Change 972068 had a related patch set uploaded (by Eric Gardner; author: Eric Gardner):

[design/codex@main] Input with Button mixin: Increase specificity of button styles

https://gerrit.wikimedia.org/r/972068

I've re-opened this task, because it is relevant to T350054.

If there are multiple custom CodexModules getting loaded on the same page, this is something that can indeed happen and which we'll need to figure out.
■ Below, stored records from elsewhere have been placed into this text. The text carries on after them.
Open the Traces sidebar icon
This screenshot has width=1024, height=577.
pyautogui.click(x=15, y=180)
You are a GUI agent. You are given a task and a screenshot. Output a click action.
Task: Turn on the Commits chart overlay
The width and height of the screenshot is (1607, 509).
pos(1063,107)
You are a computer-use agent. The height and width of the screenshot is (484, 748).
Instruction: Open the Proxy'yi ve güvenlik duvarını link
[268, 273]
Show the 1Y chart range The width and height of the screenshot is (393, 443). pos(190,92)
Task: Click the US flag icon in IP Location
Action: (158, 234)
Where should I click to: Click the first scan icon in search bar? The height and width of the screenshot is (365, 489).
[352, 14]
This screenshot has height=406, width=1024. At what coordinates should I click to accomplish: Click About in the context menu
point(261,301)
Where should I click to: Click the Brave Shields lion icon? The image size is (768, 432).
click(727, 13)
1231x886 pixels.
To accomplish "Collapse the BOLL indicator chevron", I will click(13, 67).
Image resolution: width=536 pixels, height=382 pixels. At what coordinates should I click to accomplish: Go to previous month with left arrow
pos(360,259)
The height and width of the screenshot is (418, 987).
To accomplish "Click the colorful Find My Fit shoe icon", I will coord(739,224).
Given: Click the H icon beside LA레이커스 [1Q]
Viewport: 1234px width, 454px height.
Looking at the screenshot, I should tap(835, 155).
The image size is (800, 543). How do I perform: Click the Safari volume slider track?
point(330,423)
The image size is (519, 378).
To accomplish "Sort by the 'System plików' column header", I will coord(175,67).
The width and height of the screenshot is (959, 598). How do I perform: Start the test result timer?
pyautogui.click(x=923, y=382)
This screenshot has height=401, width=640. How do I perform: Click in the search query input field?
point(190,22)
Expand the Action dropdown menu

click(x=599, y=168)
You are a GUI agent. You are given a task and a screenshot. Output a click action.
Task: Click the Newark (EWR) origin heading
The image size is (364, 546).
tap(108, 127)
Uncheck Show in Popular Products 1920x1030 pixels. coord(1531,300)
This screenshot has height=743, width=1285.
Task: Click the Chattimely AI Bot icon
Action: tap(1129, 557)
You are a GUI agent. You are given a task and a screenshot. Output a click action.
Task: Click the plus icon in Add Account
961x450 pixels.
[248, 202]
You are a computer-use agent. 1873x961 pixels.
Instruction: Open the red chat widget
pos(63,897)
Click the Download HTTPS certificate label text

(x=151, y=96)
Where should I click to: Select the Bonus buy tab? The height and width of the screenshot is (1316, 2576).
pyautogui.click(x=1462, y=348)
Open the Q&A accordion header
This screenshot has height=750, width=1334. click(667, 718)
I made an inventory of all components that style one or more of their subcomponents:

  • Accordion: Button, Icon
  • ButtonGroup: Button
  • Card: Icon, Thumbnail
  • Checkbox: Label (via binary-input.less)
  • Combobox: Button, Icon, TextInput
  • Dialog: Button
  • InfoChip: Icon
  • InputChip: Button
  • Label: Icon
  • Lookup: TextInput
  • Menu: MenuItem, ProgressBar
  • MenuItem: Icon, Thumbnail
  • Message: Button, Icon
  • Radio: Label (via binary-input.less)
  • SearchInput: Button, TextInput
  • Select: Icon
  • Tabs: Button (cdx-tabs__list__item)
  • TextArea: Icon
  • TextInput: Icon
  • Thumbnail: Icon
  • ToggleButtonGroup: ToggleButton
  • ToggleSwitch: Label
  • TypeaheadSearch: Icon, MenuItem, SearchInput

Obviously, this is most components. I think we should carefully consider whether and how to increase the specificity of so many styles. My open questions are:

  • Should we do this at all? It seems like there's no alternative other than perfect deduplication, which at the very least we're not implementing now. So we probably do need to increase specificity of at least some styles. Which leads me to...
  • Should we increase specificity of all of these instances, or just some? You could argue that some of these styles do not need to be more specific because they set new styles rather than overriding styles in the original component. However, I think this would be difficult to determine and track, and could be confusing when adding new styles - you'd have to cross-reference the new style with the original component's styles.
  • How should we increase specificity? I see two ways of increasing specificity by adding a class:
    • Repeat the parent class, e.g. .cdx-search-input .cdx-search-input__end-button. This could be done in a mixin by using the parent selector, e.g. & &__end-button
    • Add the subcomponent's class onto the selector, e.g. .cdx-search-input__end-button.cdx-button

I personally think we should:

  • Create and document a standard in the library where we always add specificity when styling a subcomponent
  • Add the subcomponent's class as an additional class selector. I think this makes it very clear which subcomponent you're styling, which is useful when you're just looking at the style block and may not be 100% sure what subcomponent`&__input` refers to

I made an inventory of all components that style one or more of their subcomponents:

Thanks @AnneT, this is great.

I personally think we should:

  • Create and document a standard in the library where we always add specificity when styling a subcomponent
  • Add the subcomponent's class as an additional class selector. I think this makes it very clear which subcomponent you're styling, which is useful when you're just looking at the style block and may not be 100% sure what subcomponent`&__input` refers to

I am in agreement with this. The only situation where things could get tricky is any place that we might be doing <component :is="someComponent" class=".my-override-class"> – in that case we'd have to write multiple rules (.my-override-class.cdx-button, .my-override-class.cdx-icon, etc) or come up with some other means of increasing specificity (& & or something).

In practice I think this will only come up for certain components (i.e. Typeahead, since it loads on every page). But we might as well try to solve this problem in a consistent way.

Catrope assigned this task to AnneT.

I think we've agreed on an approach here, so I have filed T351753 to capture it.